MEREDA 2022: Pandemic fuels southern Maine home market, and not just in Portland

woman in blue dress File Photo / Tim Greenway Portside Real Estate Group owner Dava Davin spoke at the Forecast Conference of the Maine Real Estate & Development Association.

For southern Maine's residential real estate market, 2021 was all about COVID.

“We already didn’t have enough housing before the pandemic. There’s not enough rentals. There’s not enough homes,” said Brit Vitalius, owner of the Vitalius Real Estate Group, said at Thursday's forecast conference of the Maine Real Estate & Development Association.

Trends in 2021 included bidding wars, closing dates set at sellers' preferences, sellers staying for free until they were ready to move, buyers putting down huge deposits of 25% to 50%, and buyers bidding on homes they had never seen.

The influx of out-of-staters was real, representing 35% of buyers. Most of the transplants came from Massachusetts, New Hampshire, Florida and California. 

“Some are commuting back to Boston and New York. Some are keeping their jobs” as they relocate to Maine with out-of-state salaries, Vitalius said.

File Photo / Tim Greenway
Brit Vitalius is the owner of Vitalius Real Estate Group in Portland.

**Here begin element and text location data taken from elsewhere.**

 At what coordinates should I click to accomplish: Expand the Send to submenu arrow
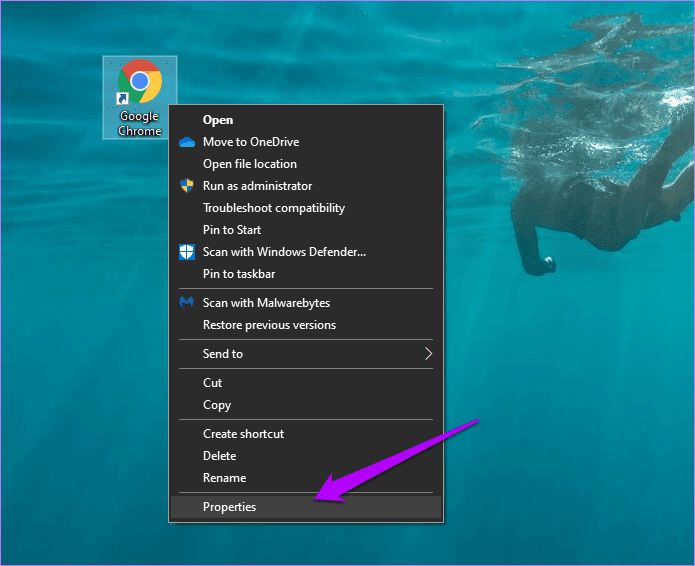(x=428, y=353)
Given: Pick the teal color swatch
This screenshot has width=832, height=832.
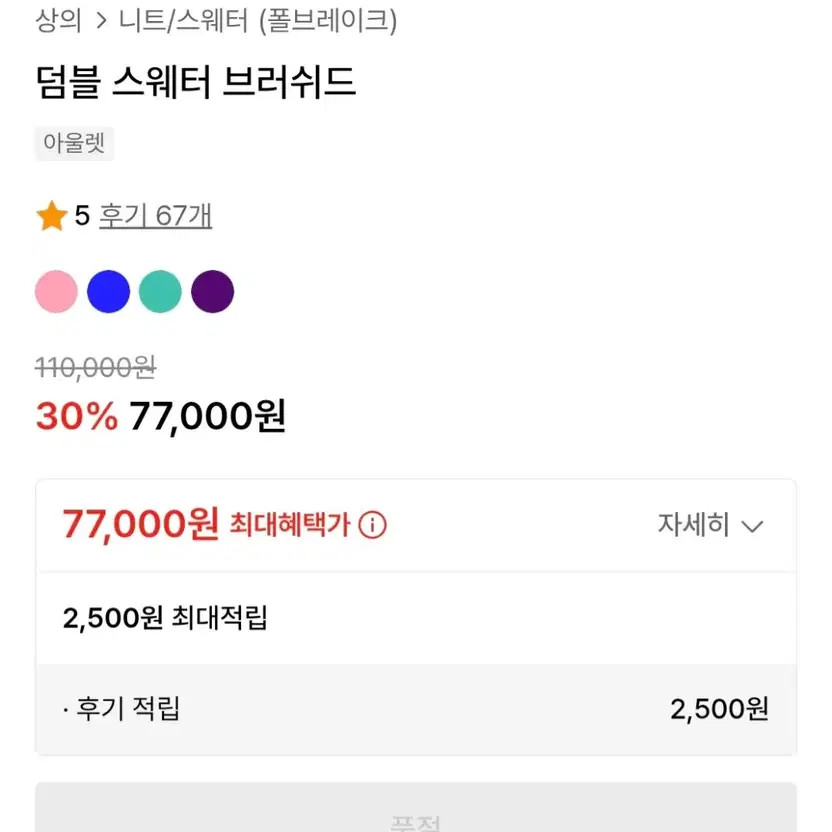Looking at the screenshot, I should coord(160,292).
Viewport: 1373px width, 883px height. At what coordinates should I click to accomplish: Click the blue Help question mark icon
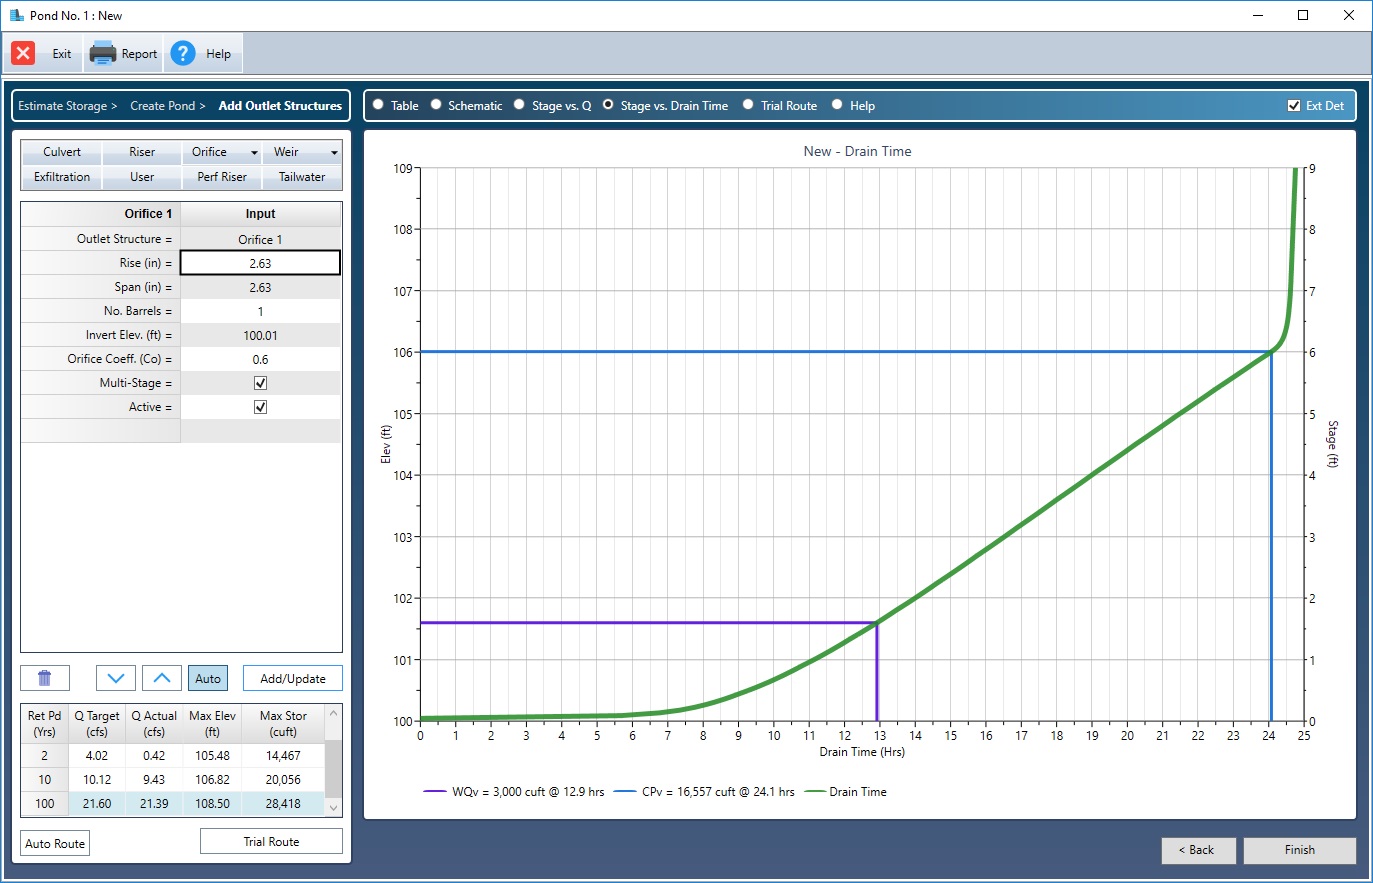(182, 54)
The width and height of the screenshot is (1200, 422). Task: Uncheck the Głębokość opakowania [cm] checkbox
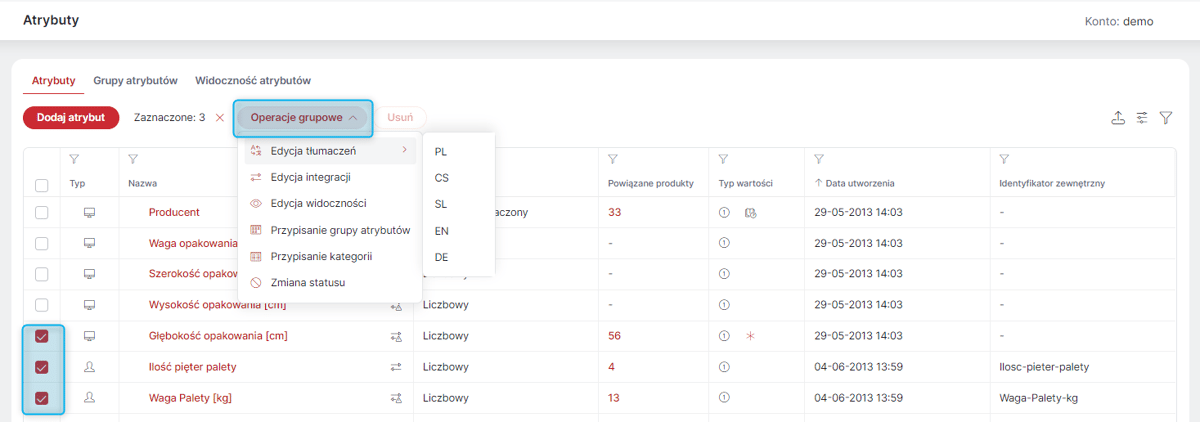[41, 336]
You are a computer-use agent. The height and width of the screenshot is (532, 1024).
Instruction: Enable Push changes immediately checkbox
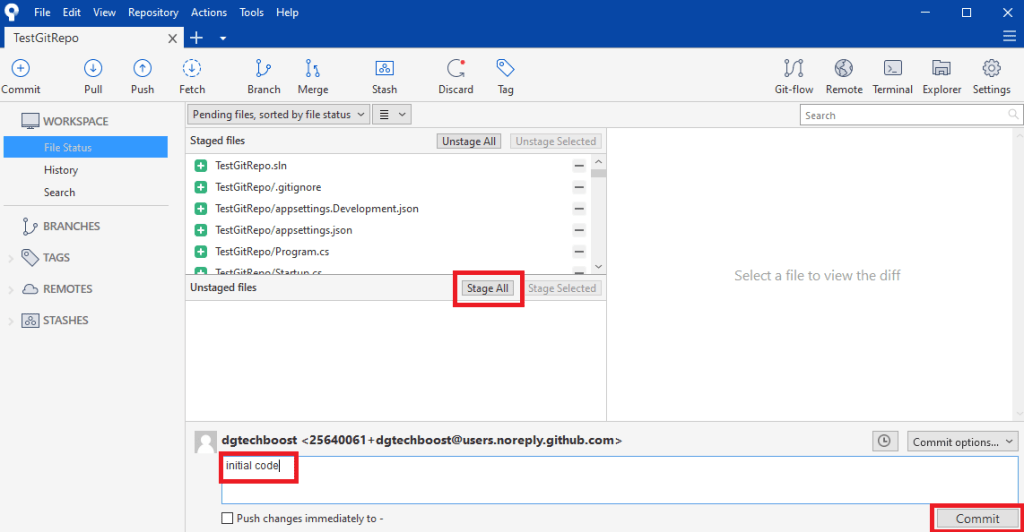(228, 519)
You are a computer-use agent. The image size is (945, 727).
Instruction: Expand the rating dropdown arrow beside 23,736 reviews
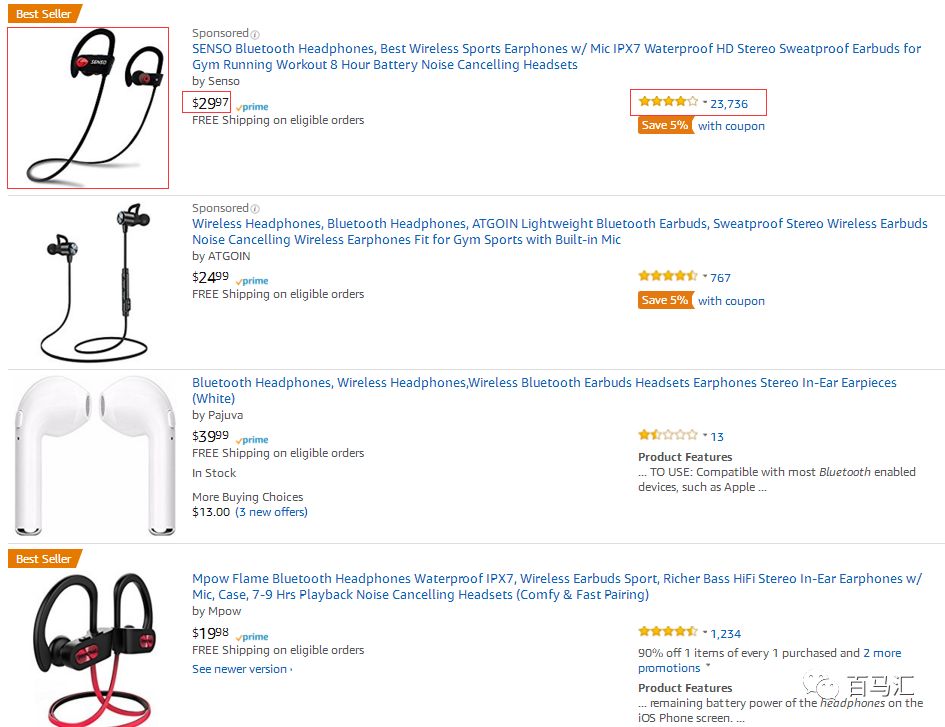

Portland’s rent control rules, which Vitalius said were the strictest in the country, kept rents stagnant in 2021. But towns such as Westbrook, Biddeford and Gorham saw rent increases of 25% and more in the last year.

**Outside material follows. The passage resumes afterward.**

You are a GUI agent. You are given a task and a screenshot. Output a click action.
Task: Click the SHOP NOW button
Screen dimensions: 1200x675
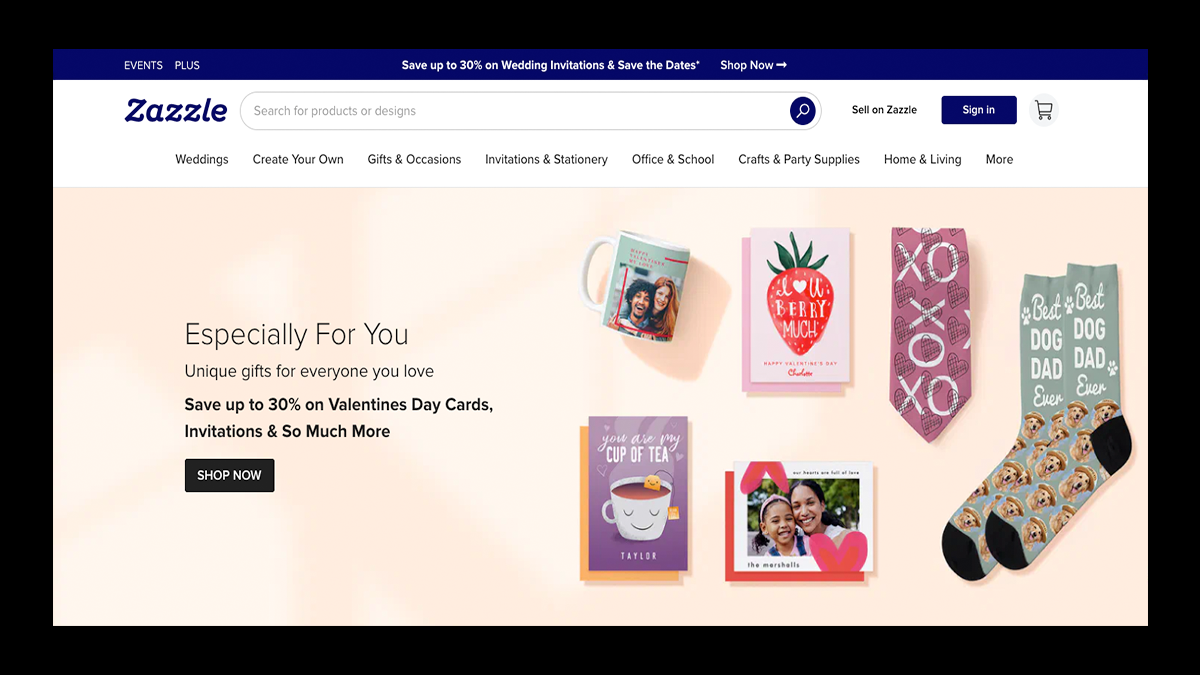click(229, 475)
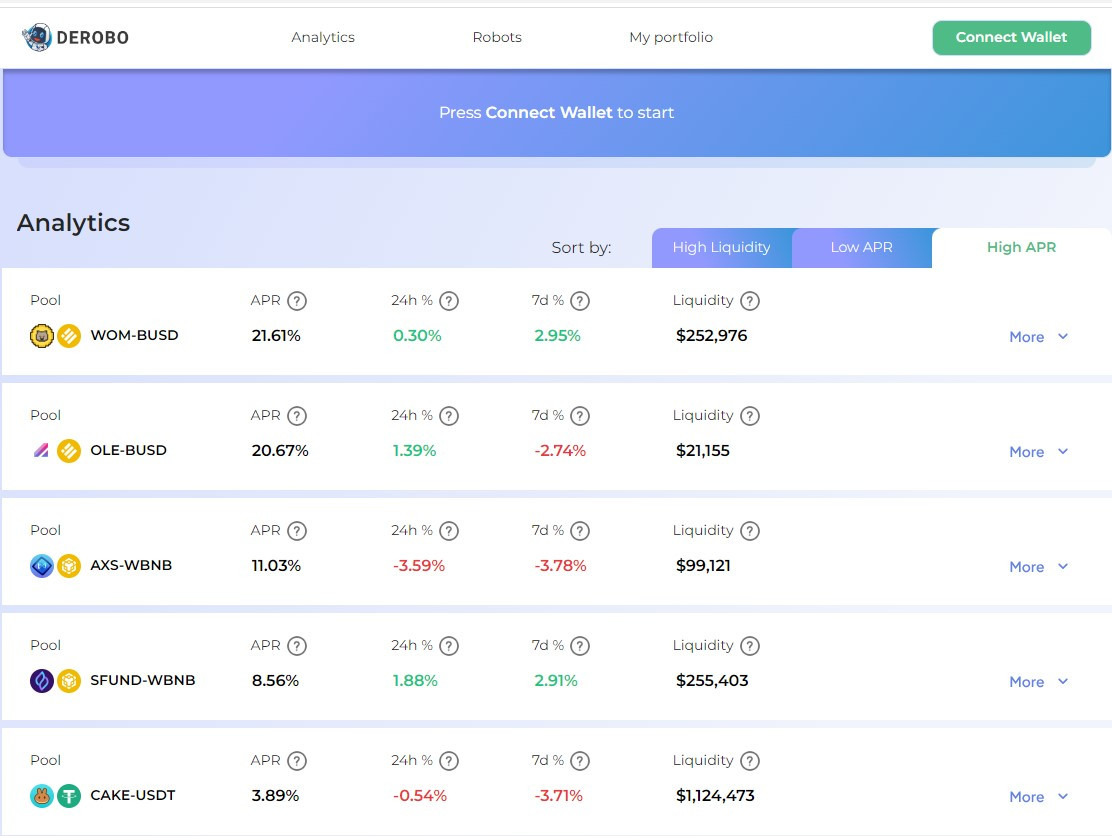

Among Portland's smaller multifamily homes, with two to four units, prices increased and all the properties were owner-occupied, rather than being investments. For homes with more than five units, rent control reduced their value because any improvements couldn’t be spread over higher rental rates.

Portland’s small multifamily buildings will continue to be attractive for owner-occupied buyers, but investors will look elsewhere, Vitalius said.

“Everyone is looking outside” of Portland for investment properties. “Other locations are getting all the attention,” Vitalius said, citing Lewiston-Auburn, Brunswick, Gorham and Windham as increasingly hot markets.

Prices of single-family homes surged in 2021, with the statewide median sale price hitting $299,000 and the southern Maine median sale price reaching $419,000. Throughout the state, sale prices were above asking prices. 

Median sale prices rose 14% in Portland, but 43% in Westbrook, 30% in South Portland and 35% in Lewiston-Auburn, said Vitalius. 

Prices are expected to keep increasing in 2022, but perhaps at a more modest pace of 7% to 10%, said Dava Davin, founder of Portside Real Estate Group.

Out-of-state demand will level off, but not disappear, she added.

She also expects more growth in rural areas as people get priced out of key markets.

“People will drive until they can afford it,” Davin said.